◆ Requirement ◆
Please copy out the entries until you have copied the line that contains "رأي (851, 300)", beginning with the first line.

>>>>>

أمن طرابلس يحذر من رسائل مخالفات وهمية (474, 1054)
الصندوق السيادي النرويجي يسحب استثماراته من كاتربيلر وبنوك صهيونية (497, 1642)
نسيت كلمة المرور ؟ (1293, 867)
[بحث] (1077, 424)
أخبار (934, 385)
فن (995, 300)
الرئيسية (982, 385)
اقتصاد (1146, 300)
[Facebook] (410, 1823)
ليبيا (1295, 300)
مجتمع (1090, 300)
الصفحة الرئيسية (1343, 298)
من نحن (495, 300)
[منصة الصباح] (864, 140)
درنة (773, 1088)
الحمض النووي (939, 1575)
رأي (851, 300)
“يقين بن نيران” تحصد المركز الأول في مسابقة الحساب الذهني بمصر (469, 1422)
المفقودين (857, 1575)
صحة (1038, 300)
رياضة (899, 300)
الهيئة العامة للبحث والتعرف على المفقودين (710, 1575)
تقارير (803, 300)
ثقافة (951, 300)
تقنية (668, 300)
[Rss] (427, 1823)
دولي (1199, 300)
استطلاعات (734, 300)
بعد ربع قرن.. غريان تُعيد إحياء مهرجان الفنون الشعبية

<<<<<

◆ Expected answer ◆
أمن طرابلس يحذر من رسائل مخالفات وهمية (474, 1054)
الصندوق السيادي النرويجي يسحب استثماراته من كاتربيلر وبنوك صهيونية (497, 1642)
نسيت كلمة المرور ؟ (1293, 867)
[بحث] (1077, 424)
أخبار (934, 385)
فن (995, 300)
الرئيسية (982, 385)
اقتصاد (1146, 300)
[Facebook] (410, 1823)
ليبيا (1295, 300)
مجتمع (1090, 300)
الصفحة الرئيسية (1343, 298)
من نحن (495, 300)
[منصة الصباح] (864, 140)
درنة (773, 1088)
الحمض النووي (939, 1575)
رأي (851, 300)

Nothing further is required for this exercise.